Other than broader non-functional/refactor type changes, I don’t see much activity in this part of the code. The executable this produces is specific to Windows and named fdbmonitor. This is not the linux fdbmonitor, that lives in foundationdb/fdbmonitor directory.
Does any Windows user rely on it? Since it’s not maintained, I am determining if it’s safe to delete.
I personally don’t use the fdbmonitor and the Windows service. I only use the fdb_c.dllclient library, and fdbcli.exe for troubleshooting connectivity.
I don’t think anyone would be hosting a FoundationDB production cluster on Windows the “old way” any more (as a Windows Service, “net start fdbmonitor”).
For local development work, having FoundationDB installed locally is also not very practical: if you are maintaining multiple code branch that span multiple versions of FoundationDB (either older version for bug fixes, or working on support for the next fdb version), it is far easier to use multiple docker containers (that can even be running at the same time on different ports), than having to switch between multiple FoundationDB Windows service instances.

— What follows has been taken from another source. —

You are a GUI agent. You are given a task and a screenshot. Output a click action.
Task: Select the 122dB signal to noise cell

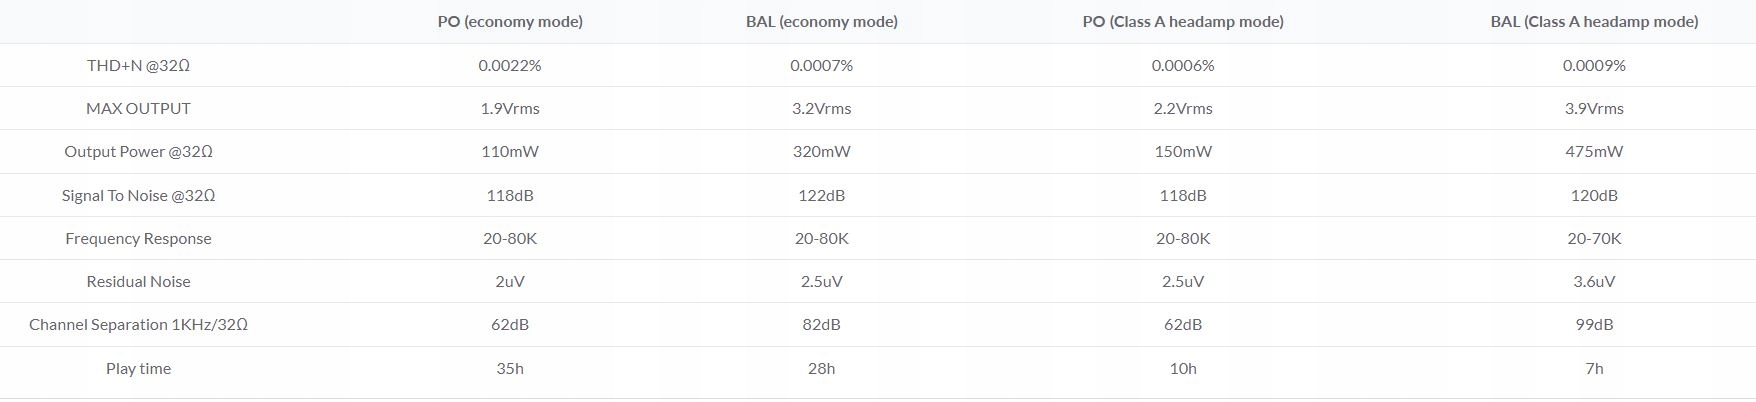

If this helps you simplify or remove code, I would say you can remove the specific win32 version of fdbmonitor.
If we still have the ability to build fdbserver.exe on Windows, one could still start a server process manually. I know of on other project on GitHub that would spawn a local fdbserver process before running a test suite, already bypassing the need for fdbmonitor.
This is my experience with the “dotnet with Aspire” workflow. Things may be different for people using a different language/platform (go, rust, node, …) on Windows workstations.
Thanks, that all makes sense. I’ll wait for a few days in case anyone else has concerns, otherwise I’ll go ahead and proceed with removing that code. Like I said, given the state of that code, I doubt anyone uses it.